How Is This Effective?

In order for telemedicine to be safe and effective, it’s essential that you establish and maintain a relationship with a veterinarian. If your vet knows you and knows your horse, it will be much easier for them to make an accurate assessment of your horse’s condition based on your description. They’ll also know if there are any pre-existing conditions that might make certain medications risky, and whether your horse’s behavior could mean some treatments are likely to be impossible.

Understand the Limitations

Now let’s consider another potential story for your colicky horse. You’ve used the vet you call, but it’s been years. They tell you they can’t give you medication advice because they don’t have a valid VCPR, and you get angry. In frustration, you slam down the phone and call every other veterinarian in town—only to get the same response. You don’t understand! All you want is a little bit of help. You finally agree to have one of the veterinarians come see your horse. When they do, you learn your horse’s condition is severe—and he needs surgery STAT. You head to the nearest referral hospital, your horse goes immediately into surgery. Your horse survives! 

In that scenario it’s clear why it was in your horse’s best interest for the vet to pay a visit. Think how much less stressful it would have been if you had understood the rules in the beginning! If you plan to take advantage of telemedicine, take the time to learn the regulations in your state. Discuss with your veterinarian ahead of time what it will take to maintain a valid VCPR. Then, make sure to comply with those requirements. If you fail to do so and a vet tells you that they need to see your horse before offering advice, understand that they are just following the rules that have been established to protect you.

One Last Thing…

Equine veterinary medicine is facing a workforce crisis. The number of veterinarians who choose to take care of horses after they graduate is getting smaller and smaller. Many of those who do choose the life of a horse vet drop out of the profession after just a few years.  This, combined with the fact that large numbers of existing equine practitioners are reaching retirement age, means it’s getting harder and harder to find a vet who will care for your horse. 
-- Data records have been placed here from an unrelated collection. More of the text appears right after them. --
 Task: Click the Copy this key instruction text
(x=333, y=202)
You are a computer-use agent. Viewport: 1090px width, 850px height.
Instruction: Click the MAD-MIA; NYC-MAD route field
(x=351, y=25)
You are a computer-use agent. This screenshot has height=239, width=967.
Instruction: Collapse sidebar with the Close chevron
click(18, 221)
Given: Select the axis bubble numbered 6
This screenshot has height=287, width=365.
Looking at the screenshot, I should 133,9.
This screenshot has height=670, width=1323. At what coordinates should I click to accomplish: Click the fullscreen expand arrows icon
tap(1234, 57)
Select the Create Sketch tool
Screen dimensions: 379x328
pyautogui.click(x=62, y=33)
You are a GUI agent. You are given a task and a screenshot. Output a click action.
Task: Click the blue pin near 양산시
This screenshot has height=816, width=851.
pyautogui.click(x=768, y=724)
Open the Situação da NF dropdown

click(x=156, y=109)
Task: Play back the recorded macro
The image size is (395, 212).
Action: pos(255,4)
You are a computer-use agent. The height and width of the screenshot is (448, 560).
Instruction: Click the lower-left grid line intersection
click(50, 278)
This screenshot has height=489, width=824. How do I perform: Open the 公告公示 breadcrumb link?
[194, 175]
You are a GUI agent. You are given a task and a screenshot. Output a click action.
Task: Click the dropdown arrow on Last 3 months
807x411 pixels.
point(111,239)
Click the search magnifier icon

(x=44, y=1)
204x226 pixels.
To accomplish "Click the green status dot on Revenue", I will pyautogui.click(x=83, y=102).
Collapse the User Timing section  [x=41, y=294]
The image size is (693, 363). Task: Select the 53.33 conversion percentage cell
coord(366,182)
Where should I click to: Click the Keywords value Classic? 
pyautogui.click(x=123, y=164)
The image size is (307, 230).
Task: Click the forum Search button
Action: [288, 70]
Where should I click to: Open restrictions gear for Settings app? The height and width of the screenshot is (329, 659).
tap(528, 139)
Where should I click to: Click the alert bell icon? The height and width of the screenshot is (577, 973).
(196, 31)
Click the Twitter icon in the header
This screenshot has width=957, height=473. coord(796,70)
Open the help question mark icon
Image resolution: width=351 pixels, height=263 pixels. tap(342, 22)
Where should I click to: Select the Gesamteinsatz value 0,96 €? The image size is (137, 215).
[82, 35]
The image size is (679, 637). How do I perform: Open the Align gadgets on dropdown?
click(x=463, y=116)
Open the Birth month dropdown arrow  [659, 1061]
Telemedicine can help. As telehealth continues to evolve, there’s a good chance you can replace some of the visits from your vet that would have required a farm call with a fully remote appointment (once you’ve established that VCPR). This helps make it easier for you to get an appointment. It takes some of the stress off of overworked veterinarians and their staff. Equine vets are starting to offer remote care, complete with designated appointment times, using video conferencing platforms that provide a way to more fully evaluate your horse.

This Means…

What does all of this mean?  Don’t be surprised if you vet starts billing you for those remote appointments. You may not realize it, but your vet is required to treat every telemedicine interaction just like they would any other appointment. This includes maintaining a complete medical record. That translates into a significant investment of time and, in some cases, expensive resources such as software designed to manage telehealth appointments. The good news is even if you are required to pay for an appointment, chances are it will cost less than an in-person visit to your farm.  

There’s no question that remote access to medical care is going to become more and more prevalent as time unfolds. And by establishing a good relationship with your veterinarian and learning what rules apply, telehealth can be a safe and valuable addition to your horse’s health care plan. If managed properly telehealth means your vet saves time, you save money, and your horse has access to more timely care.